The day of the ultrasound arrived - I drank my 2 litres of water, arrived at the hospital absolutley bursting for the toilet. I was greeted with a room full of pregnant ladies, all waiting for their scans too. I remember, even at fifteen looking at them with a feeling that I wanted that to be me one day.

I had the ultrasound, the songrapher was silent throughout - no inkling of whether she found anything or not. It was then a further two weeks before I was able to go the doctor to get the results. I counted the days, and was praying that it would be good news.

The day of the doctors appointment arrived, I nervously went in with my mum. The doctor told me that the scan all looked fine - that the lining of the womb was thickening, and she thought that my period would probably start in the next week.

Now this may seem very weird to all those women who dread the time of the month - but I was so excited. I had just received confirmation, that I was indeed a woman!!!

But, there was more...she was referring me to the gynaecologists at the hospital. I would receive an appointment in the post.

Well this was a bit confusing, but I thought nothing of it and went home in my happy state to await my period. My mum even bought me some sanitary pads on the way home in anticipation.

This was to all be in vain as I was to find out a few weeks later.....

Friday 12 March 2010

Where it all started.

When I was at primary school, I was the tallest girl in the class, and the most physically developed. My mum gave me all the appropriate talks on starting periods, and what to do etc. But to her suprise, I didn't start. From the age of 11 to 14 I found myself thinking about it more and more. Each tummy ache could signal the start of adulthood for me, but to no avail. My mum tried to hide her concern, but I could sense her suprise, when still at the age of fourteen, there was no sign. Sometimes, I would cry, as I felt like I was missing out on something. All the other girls in my class had started their period.

At the age of fifteen we started to have sex education lessons, and I remember one lesson in particular where we had the "Tampax" lady visit. The "Tampax" lady was coming to our school to give a talk to all 66 girls in the year. We congregated in the school gym, where we watched a presentation about our periods, what products to use, and the risks of Toxic shock syndrome. From her discussion, she assumed that everyone in the class had by now started their period. I felt like the lost sheep. Especially when we were all given a free sample of Tampax to take home.

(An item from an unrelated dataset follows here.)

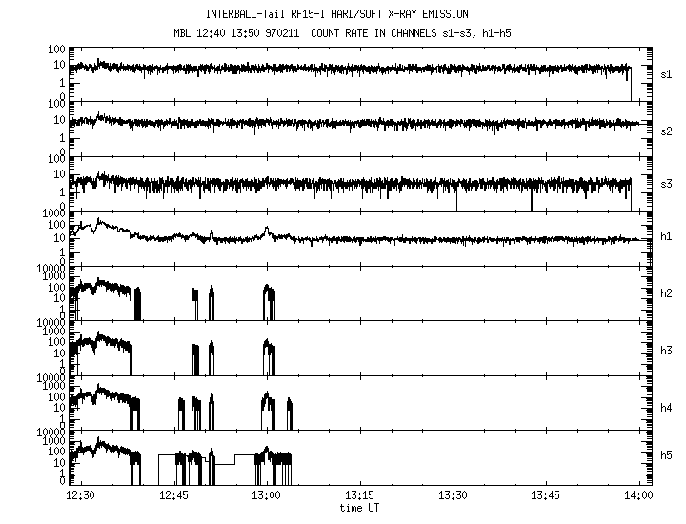Click the h2 channel label
This screenshot has width=686, height=524.
tap(667, 294)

At the end of the talk I plucked up the courage to go up to her - could she tell me why I hadn't started? From what I can remember, the lady was very nice, and explained to me how everyone starts at a different age - and that she was sure it would happen for me very soon.

I went home to my mum in tears. I remember telling her that I felt masculine, that I felt like I had a deep voice, maybe this was what was wrong with me. On reflection, this now seems ridiculous, but at the time, I truly meant it.

It also came to my mum's attention that I repeatedly complained of pain in my lower right side, and we both started to wonder whether this was connected in some way. At first my parent's thought that maybe it was the start of appendicitis - but it was too low down for this. So an appointment was booked for the Doctor - to go and discuss this and also my anxieties at not having started my period.

Friday 5 March 2010

Who am I?

I am a 31 year old woman, married, with two children aged 1 and 3. Six years ago I never thought I would be typing that! Using this blog, I would like to be able to share with you my personal journey of infertility and IVF.

I discovered that I would need medical intervention to start a family at the age of fifteen, when I was first diagnosed with PCOS. From the age of fifteen to the present day I have read, listened and researched into many different areas surrounding infertility and related treatments. I hope that with my personal experience and my little bit of obtained knowledge, I may be able to offer other women (or men) some support.